孝真は、とうとう“目覚めて”しまったのだ。


竜也の絶叫が響いた次の瞬間、車内は静まり返った。


「やめろおおおおおおおッッ!!!」


怒鳴るでもなく、ツッコむでもなく、全員が言葉を失っていた。


「……はぁ、はぁ……お、俺は……オレは……」


目の焦点が定まらない竜也は、まるで何かに追われるようにドアを開けてフラフラと外へ出る。

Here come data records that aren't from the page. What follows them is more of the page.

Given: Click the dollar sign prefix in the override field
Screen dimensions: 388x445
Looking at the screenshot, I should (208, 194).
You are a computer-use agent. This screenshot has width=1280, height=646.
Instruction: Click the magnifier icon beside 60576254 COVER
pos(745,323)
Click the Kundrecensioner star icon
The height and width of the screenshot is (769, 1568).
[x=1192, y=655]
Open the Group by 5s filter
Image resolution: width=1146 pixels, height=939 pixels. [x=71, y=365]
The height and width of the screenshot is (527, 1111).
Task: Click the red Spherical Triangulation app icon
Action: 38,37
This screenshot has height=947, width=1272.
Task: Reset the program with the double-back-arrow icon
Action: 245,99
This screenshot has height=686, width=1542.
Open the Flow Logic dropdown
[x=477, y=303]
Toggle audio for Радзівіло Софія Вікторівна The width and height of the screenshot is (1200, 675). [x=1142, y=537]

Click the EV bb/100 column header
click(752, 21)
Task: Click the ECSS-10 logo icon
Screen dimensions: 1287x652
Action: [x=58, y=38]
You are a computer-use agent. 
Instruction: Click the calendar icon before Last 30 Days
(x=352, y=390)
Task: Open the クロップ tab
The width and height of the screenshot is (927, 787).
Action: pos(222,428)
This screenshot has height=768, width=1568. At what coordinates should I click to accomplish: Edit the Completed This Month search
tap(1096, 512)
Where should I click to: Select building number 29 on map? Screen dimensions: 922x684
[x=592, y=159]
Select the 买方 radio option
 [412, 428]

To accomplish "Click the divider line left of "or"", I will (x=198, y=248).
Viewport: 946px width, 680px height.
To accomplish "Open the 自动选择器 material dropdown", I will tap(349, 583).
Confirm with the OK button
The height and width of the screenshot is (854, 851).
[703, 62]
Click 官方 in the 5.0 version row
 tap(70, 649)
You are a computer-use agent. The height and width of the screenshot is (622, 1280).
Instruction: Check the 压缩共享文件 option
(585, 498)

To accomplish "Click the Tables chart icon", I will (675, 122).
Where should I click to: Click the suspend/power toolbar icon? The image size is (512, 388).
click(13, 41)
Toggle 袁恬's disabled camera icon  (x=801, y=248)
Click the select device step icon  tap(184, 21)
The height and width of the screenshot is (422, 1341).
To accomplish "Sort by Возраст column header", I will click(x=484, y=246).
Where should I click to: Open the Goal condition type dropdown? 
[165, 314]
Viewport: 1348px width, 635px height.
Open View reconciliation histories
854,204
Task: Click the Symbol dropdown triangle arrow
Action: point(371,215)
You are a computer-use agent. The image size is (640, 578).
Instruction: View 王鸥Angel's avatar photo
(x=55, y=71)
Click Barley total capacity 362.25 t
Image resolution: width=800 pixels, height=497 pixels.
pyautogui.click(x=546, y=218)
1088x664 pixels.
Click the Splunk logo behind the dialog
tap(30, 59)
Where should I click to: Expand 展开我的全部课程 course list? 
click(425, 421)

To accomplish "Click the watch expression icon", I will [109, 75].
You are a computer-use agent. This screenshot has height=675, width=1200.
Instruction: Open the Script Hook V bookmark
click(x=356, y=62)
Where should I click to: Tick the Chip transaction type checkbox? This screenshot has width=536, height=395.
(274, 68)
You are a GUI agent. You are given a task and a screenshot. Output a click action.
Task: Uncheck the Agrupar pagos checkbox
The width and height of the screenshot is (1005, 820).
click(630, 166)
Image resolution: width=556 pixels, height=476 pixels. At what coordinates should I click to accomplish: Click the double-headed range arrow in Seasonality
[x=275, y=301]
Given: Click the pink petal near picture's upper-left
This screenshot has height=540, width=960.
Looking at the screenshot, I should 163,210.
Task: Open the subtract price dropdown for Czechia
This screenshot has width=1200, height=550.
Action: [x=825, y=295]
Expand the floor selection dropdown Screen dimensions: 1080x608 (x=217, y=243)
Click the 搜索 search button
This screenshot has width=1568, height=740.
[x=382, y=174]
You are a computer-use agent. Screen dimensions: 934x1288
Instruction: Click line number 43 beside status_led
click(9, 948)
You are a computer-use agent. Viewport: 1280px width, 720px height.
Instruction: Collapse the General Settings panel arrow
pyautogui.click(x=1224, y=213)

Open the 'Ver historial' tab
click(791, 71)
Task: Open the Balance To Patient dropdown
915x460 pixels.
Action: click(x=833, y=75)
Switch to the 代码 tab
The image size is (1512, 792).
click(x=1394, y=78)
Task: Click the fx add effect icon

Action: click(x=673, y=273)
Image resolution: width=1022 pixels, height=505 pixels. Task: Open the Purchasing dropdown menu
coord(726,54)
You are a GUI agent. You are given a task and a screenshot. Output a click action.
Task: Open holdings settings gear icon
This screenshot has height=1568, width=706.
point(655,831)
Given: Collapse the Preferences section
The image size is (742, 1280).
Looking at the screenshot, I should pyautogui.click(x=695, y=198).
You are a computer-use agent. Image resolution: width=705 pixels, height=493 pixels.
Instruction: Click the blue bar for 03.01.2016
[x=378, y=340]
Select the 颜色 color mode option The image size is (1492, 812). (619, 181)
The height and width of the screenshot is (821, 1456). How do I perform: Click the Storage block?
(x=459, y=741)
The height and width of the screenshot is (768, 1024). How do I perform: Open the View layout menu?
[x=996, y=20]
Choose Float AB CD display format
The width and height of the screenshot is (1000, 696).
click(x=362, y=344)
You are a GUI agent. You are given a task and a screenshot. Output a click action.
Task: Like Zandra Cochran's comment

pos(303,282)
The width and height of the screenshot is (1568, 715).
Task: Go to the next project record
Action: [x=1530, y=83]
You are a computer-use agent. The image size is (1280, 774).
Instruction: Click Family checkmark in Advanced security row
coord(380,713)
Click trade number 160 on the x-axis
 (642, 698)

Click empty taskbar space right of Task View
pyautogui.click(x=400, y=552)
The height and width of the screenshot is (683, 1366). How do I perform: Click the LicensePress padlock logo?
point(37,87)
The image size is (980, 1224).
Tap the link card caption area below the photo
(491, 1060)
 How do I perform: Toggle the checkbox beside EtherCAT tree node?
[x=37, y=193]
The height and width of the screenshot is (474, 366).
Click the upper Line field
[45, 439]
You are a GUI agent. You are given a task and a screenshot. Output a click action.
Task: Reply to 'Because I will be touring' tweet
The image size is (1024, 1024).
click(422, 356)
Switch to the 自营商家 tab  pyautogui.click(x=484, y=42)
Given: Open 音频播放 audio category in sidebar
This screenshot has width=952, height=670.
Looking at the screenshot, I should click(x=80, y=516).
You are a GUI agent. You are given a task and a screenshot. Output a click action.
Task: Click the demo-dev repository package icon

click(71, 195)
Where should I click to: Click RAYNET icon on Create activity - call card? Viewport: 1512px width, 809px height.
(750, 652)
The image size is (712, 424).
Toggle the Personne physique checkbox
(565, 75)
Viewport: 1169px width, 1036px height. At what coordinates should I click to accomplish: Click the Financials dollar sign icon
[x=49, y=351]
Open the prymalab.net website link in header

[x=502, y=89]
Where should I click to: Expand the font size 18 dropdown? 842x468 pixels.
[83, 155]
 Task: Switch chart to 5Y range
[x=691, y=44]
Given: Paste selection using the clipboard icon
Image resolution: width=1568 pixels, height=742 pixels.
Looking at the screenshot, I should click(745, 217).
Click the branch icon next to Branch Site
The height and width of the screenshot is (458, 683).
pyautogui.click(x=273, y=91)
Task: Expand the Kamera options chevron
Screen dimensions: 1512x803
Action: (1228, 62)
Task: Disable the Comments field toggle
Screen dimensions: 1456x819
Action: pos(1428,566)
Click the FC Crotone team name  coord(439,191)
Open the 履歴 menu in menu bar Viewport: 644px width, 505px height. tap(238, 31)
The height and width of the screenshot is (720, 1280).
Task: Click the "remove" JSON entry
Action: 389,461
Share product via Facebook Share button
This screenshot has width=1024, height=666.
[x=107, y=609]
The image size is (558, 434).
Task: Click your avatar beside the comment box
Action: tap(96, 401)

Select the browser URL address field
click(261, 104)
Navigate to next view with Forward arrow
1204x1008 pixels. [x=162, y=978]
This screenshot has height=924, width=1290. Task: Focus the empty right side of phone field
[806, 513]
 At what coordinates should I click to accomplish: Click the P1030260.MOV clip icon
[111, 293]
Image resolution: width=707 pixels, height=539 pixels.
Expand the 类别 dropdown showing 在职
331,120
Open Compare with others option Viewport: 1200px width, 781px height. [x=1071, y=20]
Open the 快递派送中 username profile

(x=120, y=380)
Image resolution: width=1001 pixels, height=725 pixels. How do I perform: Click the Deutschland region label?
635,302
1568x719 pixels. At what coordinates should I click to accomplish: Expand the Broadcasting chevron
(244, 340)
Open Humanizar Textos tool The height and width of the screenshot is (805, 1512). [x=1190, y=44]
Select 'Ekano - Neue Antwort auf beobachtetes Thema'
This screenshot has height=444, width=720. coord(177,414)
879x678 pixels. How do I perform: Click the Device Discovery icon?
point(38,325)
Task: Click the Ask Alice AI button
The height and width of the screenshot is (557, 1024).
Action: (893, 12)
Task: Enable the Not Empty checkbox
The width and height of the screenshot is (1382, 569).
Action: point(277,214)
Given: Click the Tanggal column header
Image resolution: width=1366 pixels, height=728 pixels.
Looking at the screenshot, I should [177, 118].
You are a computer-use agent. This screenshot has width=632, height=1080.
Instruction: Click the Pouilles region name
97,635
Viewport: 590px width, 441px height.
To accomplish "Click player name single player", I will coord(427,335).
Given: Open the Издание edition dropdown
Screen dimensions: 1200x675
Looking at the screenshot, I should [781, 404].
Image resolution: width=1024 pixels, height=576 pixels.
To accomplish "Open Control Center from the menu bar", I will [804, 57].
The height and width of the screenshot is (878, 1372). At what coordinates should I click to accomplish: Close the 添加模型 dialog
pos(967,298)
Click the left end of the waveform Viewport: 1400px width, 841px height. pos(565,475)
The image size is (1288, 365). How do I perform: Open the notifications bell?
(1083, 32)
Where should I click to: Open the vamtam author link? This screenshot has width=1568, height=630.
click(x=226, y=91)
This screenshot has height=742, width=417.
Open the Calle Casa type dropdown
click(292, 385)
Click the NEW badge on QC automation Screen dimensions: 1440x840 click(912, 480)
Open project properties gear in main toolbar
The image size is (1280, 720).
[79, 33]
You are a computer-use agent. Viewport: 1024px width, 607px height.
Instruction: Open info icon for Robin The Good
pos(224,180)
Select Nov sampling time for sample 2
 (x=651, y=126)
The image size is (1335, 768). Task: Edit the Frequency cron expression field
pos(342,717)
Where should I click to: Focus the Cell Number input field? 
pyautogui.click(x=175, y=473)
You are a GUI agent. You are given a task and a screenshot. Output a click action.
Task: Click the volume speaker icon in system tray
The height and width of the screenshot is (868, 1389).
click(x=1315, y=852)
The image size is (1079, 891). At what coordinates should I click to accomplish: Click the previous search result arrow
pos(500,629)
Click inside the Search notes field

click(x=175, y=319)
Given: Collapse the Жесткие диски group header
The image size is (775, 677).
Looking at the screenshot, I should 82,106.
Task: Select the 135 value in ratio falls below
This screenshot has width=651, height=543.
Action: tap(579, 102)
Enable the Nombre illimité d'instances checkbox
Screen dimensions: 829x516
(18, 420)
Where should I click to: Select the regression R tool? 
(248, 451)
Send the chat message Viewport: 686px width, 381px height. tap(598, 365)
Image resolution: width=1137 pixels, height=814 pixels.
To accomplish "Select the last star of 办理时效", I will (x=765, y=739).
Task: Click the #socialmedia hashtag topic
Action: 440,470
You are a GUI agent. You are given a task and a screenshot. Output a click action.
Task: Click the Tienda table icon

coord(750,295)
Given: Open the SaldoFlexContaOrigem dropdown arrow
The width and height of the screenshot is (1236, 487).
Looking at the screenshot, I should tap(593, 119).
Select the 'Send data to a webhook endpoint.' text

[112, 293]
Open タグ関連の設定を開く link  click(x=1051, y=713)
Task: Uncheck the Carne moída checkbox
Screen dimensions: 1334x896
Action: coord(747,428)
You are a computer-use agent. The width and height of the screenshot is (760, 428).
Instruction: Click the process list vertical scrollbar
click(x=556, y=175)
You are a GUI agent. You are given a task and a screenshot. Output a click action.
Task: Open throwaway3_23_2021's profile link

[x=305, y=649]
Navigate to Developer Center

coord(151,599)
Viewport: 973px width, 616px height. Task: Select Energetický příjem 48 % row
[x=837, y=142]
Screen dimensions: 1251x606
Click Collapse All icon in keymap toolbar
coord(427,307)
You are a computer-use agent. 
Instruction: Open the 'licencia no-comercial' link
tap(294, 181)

舗装の粗い道路に靴が擦れる音が、異様なほどに大きく聞こえた。


「竜也さん!?おい、どこ行くんスか!?ちょ、待ってよ!」


ようやく我に返ったように、メンバーの一人が車を飛び出す。


もう一人も、顔を見合わせるとすぐにその背を追った。


「えっ……なにが、起きたんだ……?」


孝真はただ、呆然とその背中を見送ることしかできなかった。


あれほど威圧的で、狂気すら感じていた男の姿が、今はどこか……空っぽに見える。


影のような、重たい何かが竜也の背に張り付いているような気がして、ぞっとする。


脳裏には、さっきの“声”がかすかに残響していた。


『常に意識を研ぎ澄ませていろ……わかったな…』


孝真は無意識に自分の背後を振り返る。


誰もいない車内に、不気味なほどの沈黙だけが残っていた。